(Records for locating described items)
** Begin **
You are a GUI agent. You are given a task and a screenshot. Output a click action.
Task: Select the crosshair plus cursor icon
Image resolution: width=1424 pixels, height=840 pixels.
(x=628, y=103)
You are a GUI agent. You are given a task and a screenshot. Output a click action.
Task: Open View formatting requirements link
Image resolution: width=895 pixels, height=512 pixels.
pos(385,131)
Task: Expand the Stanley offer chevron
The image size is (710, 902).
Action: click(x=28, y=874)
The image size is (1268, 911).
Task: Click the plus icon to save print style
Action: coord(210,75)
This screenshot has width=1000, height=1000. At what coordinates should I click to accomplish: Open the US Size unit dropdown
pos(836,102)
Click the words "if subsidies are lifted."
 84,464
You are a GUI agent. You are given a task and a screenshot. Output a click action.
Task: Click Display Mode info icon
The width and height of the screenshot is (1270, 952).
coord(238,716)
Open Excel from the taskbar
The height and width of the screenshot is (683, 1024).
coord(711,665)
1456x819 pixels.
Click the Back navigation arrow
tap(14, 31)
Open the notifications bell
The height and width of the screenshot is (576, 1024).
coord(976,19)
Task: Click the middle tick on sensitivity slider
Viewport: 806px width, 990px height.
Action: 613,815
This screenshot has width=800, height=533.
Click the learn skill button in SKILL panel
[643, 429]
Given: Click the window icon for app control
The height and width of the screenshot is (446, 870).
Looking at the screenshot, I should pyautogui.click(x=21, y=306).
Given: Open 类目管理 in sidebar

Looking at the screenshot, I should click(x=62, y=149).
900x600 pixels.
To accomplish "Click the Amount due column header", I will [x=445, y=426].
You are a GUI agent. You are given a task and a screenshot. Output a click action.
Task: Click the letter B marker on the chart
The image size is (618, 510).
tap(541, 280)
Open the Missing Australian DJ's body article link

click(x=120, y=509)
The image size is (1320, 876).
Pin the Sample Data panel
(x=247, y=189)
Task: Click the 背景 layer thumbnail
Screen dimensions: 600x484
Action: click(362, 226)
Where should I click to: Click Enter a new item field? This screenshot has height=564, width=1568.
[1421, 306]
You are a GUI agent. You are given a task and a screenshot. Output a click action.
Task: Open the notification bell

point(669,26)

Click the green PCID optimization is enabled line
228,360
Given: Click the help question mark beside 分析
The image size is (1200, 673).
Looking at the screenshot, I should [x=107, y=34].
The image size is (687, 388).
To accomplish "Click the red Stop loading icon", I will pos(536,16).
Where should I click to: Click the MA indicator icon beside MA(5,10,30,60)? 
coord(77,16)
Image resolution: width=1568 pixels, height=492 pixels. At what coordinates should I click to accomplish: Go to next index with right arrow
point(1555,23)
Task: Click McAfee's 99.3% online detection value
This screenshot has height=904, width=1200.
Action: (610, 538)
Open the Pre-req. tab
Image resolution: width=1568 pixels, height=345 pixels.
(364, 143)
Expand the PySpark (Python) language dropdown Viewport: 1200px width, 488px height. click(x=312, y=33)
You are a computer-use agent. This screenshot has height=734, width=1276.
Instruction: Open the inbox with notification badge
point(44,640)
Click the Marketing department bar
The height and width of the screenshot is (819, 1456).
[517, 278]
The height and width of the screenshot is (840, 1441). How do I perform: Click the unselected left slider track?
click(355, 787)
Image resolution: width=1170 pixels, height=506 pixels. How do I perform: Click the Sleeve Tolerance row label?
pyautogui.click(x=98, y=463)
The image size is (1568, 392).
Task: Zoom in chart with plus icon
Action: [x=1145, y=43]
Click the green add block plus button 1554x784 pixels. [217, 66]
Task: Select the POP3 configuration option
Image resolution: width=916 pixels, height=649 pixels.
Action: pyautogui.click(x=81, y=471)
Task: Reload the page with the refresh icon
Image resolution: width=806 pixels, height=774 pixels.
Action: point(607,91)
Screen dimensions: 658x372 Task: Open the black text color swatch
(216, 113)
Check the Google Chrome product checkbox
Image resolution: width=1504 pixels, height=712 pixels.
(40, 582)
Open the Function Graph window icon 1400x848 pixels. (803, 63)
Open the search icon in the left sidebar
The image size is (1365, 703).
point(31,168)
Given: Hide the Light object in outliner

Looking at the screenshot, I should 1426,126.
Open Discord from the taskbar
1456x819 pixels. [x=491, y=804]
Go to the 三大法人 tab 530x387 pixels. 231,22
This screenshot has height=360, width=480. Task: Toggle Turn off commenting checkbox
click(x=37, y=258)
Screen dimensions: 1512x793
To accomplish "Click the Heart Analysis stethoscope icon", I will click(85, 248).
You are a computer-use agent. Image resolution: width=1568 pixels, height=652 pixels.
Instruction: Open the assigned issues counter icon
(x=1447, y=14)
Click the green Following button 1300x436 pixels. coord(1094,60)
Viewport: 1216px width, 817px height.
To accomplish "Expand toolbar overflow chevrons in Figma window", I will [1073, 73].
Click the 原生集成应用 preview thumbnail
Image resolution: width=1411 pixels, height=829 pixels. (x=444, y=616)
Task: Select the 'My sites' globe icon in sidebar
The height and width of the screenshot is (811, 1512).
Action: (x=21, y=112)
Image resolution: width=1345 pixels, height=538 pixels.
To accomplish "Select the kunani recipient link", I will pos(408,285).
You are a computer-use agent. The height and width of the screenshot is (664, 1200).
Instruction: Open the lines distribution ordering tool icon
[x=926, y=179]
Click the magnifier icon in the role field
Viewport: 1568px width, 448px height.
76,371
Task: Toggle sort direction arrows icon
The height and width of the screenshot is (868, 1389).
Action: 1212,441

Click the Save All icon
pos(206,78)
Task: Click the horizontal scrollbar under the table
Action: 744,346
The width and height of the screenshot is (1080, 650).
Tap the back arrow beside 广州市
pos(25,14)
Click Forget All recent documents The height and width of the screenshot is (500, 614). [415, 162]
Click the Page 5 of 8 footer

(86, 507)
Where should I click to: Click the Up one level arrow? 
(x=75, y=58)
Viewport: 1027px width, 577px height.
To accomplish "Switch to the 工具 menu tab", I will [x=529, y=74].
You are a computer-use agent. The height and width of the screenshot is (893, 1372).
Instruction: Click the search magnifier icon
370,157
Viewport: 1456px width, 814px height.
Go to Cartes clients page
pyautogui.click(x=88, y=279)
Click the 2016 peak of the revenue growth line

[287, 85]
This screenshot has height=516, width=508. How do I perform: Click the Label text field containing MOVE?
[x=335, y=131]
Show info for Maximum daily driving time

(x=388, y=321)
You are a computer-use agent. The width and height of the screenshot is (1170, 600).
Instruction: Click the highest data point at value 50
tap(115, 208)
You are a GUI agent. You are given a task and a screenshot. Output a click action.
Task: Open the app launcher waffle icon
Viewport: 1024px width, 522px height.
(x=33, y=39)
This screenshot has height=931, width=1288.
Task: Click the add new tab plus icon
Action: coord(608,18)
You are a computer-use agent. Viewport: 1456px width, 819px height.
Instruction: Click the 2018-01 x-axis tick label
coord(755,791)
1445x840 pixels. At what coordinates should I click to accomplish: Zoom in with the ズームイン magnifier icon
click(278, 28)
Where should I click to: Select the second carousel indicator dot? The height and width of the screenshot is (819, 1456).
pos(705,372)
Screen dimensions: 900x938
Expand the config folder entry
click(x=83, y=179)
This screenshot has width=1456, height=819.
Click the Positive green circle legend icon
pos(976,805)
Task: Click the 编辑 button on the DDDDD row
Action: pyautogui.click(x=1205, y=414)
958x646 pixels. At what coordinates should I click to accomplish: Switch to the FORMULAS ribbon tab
** End **
• **SHORT PROBLEM**:
Return the items starting at the line that contains "Open the Function" and ending at the line that contains "click(x=37, y=258)", exactly as they appear, with no changes.

• **ANSWER TO THE EXERCISE**:
Open the Function Graph window icon 1400x848 pixels. (803, 63)
Open the search icon in the left sidebar
The image size is (1365, 703).
point(31,168)
Given: Hide the Light object in outliner

Looking at the screenshot, I should 1426,126.
Open Discord from the taskbar
1456x819 pixels. [x=491, y=804]
Go to the 三大法人 tab 530x387 pixels. 231,22
This screenshot has height=360, width=480. Task: Toggle Turn off commenting checkbox
click(x=37, y=258)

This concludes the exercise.